I understand that the world today and the world of the future will require people who can think the way STEM fields encourage them to think, and do the things STEM fields encourage them to do.
But there still has to be someone to sell it, talk about it, criticize it, praise it, write about it, draw it, visualize it, identify how it fits in society, and verbalize how it’s changing us as a people. There still has to be someone to convince others that it’s the best thing to do (or not). Rebecca Angel’s excellent GeekMom post, STEM to STEAM, shares wonderful examples of how the technical and the creative work better together. I would add that the art of discourse persuades others to care about the results. Without someone to promote an amazing new technology, no one will know about it, so no one will use it, and everyone loses.

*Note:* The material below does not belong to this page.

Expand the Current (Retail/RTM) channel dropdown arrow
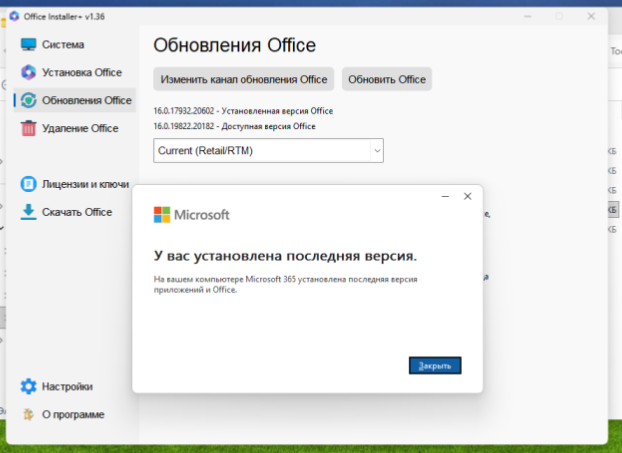The image size is (622, 453). click(377, 150)
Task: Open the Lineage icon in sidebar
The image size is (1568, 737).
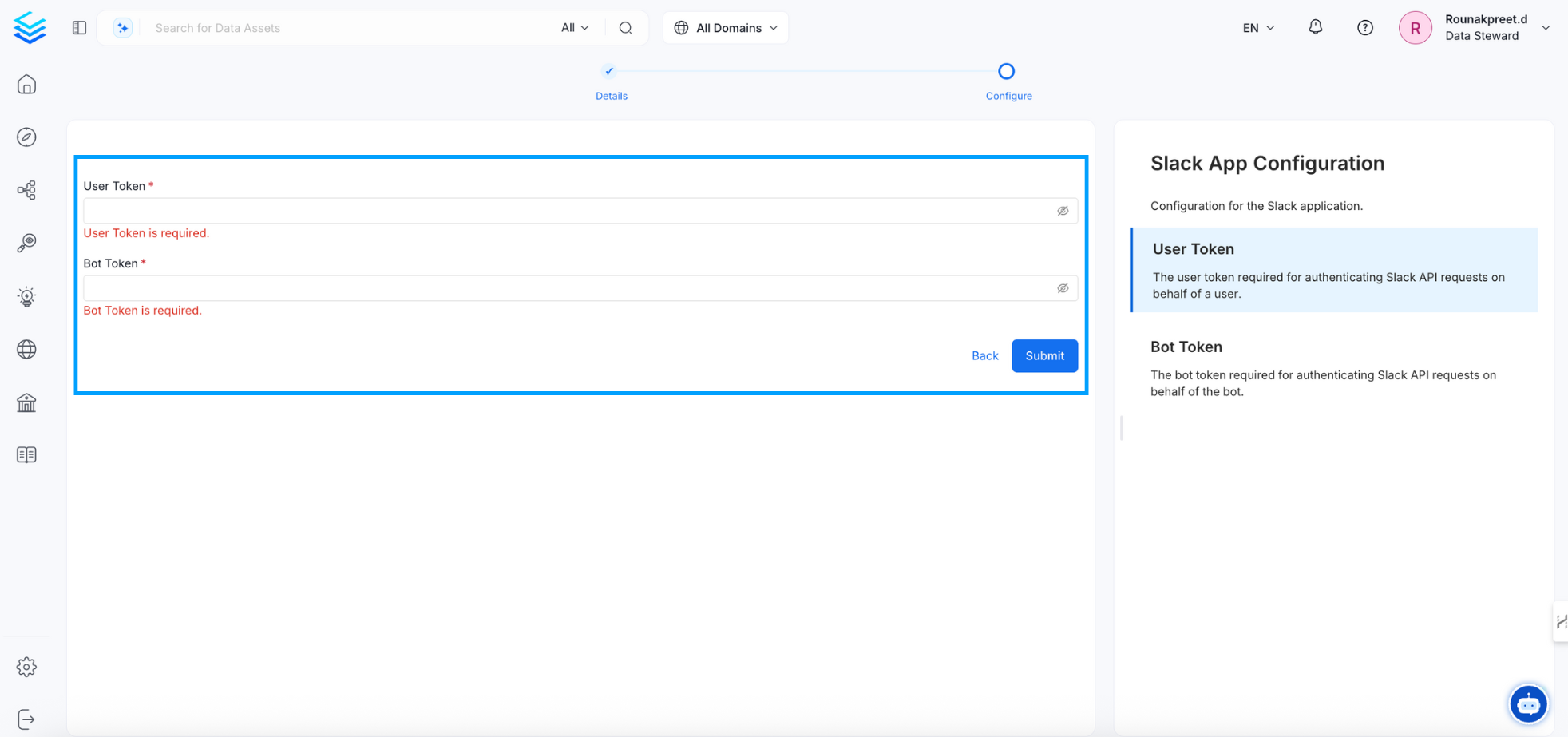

Last year, our daughter was in fourth grade, and her teacher assigned monthly speech topics. The kids had to develop a speech within a certain subject each month (things like, “Share one of your family’s holiday traditions and the history behind it,” or, “What would you do if you were ruler of the world?”) and deliver it to the class. When she came home with the first assignment paper, our daughter was beside herself. What would she say? How would she ever survive having to talk in front of her whole class? She asked her dad for help. He smiled and said, “Don’t look at me. You need your mom for this one. She’s an expert at this stuff.”
It was my moment to shine.
Over the course of the school year, she learned how to research topics, organize her ideas, formulate her key points and deliver them confidently–without notes. She was amazed when I had handy tips to help her curb her tendency to fidget, eliminate non-words (um, uh, like, you know), and keep herself from rambling. She probably got tired of me ambushing her at breakfast with, “What’s your introduction? What are your three main points? What’s your conclusion?”
But you know what? She got an A on every single speech. And at the end of the year, after rehearsing her last speech for the last time, she gave me a big hug and said, “Thanks for helping me with all my speeches, Mom. You really know a lot about how to do this. I never would have done as well without you.”
I learn new things every day from her, and she’s learned that I have a lot to offer, too. The best part is that she’s learning that all types of knowledge are valuable, and that diversity of thought and interests are important, because that makes us all better!
Now, I need her to teach that to a few grown-ups I know.